Honorific Prefix: | Her Grace |
The Dowager Duchess of Bedford | |
Birth Name: | Henrietta Joan Tiarks |
Birth Date: | 5 March 1940 |
Birth Place: | London, England |
Parents: | Henry Frederick Tiarks III Joan Barry |
Henrietta Russell, Dowager Duchess of Bedford (born Henrietta Joan Tiarks; 5 March 1940) is a landowner and horse breeder, and the widow of Robin Russell, 14th Duke of Bedford, with whom she lived at Woburn Abbey. Until her husband succeeded to the Dukedom in 2002, she was better known as the Marchioness of Tavistock.
Henrietta Joan Tiarks was born in London, on 5 March 1940,[1] daughter of Henry Frederick Tiarks III (Woodheath, Chislehurst, London, 8 September 1900 – Marbella, 2 July 1995), a wealthy merchant banker with Schroders, and wife (3 October 1936) Ina Florence Marshman Bell (Carlisle, Cumbria, 5 November 1903 – Marbella, 10 April 1989), an actress known as Joan Barry. Her parents married on 3 October 1936; both having been married previously, he on 27 April 1930, div. 1936, to Lady Millicent Olivia Mary Taylour, daughter of the 4th Marquess of Headfort (? - 24 December 1975) and she in Merthyr Tydfil, Glamorgan, Wales, in October / December 1919 to Henry Hampson.

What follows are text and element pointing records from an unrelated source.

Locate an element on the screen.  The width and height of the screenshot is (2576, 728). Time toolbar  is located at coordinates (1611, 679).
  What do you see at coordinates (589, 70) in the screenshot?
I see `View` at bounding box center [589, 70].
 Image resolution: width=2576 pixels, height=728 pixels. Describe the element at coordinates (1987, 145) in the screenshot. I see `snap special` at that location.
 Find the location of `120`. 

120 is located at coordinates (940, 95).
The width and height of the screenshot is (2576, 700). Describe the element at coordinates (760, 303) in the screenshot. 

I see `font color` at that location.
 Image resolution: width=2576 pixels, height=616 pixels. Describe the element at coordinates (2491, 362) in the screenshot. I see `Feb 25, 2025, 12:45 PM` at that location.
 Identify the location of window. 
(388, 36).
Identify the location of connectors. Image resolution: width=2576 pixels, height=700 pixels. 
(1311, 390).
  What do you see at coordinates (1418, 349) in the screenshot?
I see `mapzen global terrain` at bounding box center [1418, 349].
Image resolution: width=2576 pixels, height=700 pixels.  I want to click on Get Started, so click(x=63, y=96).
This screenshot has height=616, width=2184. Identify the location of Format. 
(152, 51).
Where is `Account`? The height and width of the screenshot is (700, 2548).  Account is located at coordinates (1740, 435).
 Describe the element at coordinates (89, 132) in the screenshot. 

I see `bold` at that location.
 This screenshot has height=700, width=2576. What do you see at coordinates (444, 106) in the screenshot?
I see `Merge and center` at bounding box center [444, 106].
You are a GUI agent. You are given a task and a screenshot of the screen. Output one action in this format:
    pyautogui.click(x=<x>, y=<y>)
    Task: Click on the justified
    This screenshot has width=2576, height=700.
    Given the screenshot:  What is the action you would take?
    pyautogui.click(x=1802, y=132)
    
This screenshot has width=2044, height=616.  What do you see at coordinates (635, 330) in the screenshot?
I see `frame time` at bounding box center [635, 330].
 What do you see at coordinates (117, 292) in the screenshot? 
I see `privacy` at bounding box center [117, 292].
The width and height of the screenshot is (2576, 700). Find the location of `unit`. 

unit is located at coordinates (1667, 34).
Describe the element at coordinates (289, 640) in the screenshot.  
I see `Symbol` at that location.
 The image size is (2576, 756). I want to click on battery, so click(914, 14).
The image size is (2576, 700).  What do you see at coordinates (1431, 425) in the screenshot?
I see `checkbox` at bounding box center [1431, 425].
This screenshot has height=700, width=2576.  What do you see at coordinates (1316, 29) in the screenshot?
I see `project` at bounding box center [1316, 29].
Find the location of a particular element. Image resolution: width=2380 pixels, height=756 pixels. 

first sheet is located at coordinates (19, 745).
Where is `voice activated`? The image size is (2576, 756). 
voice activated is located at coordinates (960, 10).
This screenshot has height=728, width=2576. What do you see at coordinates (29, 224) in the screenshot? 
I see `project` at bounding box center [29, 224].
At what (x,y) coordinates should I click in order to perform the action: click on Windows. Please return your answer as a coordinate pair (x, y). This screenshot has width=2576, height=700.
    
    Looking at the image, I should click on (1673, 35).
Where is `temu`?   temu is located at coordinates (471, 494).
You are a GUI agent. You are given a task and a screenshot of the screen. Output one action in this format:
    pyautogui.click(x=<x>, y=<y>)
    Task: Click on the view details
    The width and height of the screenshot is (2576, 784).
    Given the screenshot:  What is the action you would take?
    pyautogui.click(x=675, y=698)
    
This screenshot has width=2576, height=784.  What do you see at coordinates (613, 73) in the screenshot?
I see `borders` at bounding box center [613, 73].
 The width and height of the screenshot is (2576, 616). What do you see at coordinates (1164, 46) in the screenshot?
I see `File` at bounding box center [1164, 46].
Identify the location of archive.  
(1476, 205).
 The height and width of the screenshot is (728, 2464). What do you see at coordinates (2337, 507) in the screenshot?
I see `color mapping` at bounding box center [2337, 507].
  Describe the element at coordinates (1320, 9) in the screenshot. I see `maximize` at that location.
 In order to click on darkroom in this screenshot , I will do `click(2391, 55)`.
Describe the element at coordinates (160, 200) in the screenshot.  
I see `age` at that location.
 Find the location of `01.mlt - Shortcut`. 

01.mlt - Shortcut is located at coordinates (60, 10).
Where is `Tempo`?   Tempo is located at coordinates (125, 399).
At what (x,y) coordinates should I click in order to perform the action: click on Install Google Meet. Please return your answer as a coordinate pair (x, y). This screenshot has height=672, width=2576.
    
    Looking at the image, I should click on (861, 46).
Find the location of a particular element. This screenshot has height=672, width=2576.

She is a granddaughter of Frank Cyril Tiarks and a relative of Mark Phillips.
She married the then Marquess of Tavistock, Robin Russell, on 20 June 1961 at St Clement Danes in London, thereby becoming the Marchioness of Tavistock. He succeeded his father, becoming the 14th Duke of Bedford, on 25 October 2002, at which point Henrietta became Duchess of Bedford. They had three sons:
Her husband died on 13 June 2003 aged 63 as the result of a stroke. They had already handed over control of Woburn Abbey to their eldest son Andrew, then Lord Howland, in 2001.
Since her husband's death, Henrietta, Duchess of Bedford has lived primarily in New Zealand, where she raises horses and has homes in Matamata, Central Otago, and Auckland.
As Henrietta Tiarks, she made four appearances on the BBC television record review series Juke Box Jury in 1960. As Marchioness of Tavistock, she made one more appearance on Juke Box Jury in 1964, and other television appearances included Call My Bluff and Crufts.
The Duke and Duchess appeared in three series of the BBC Two reality television programme Country House, screened from 1999 to 2002 detailing daily life at Woburn Abbey, the Bedfords' ancestral home in Bedfordshire, England.[2]
Her autobiography, Chance to Live, was published in 1991, and she appeared as a castaway on the BBC Radio programme Desert Island Discs on 3 May 1992.[3]
The 11th Duke of Bedford gifted Himalayan tahr to the New Zealand government in 1903 and 1909. Himalayan tahr are near-threatened in their native India and Nepal, but are so numerous in New Zealand's Southern Alps that they are hunted recreationally. A statue of a Himalayan tahr was unveiled in May 2014 at Lake Pukaki and dedicated by the Dowager Duchess of Bedford.[4]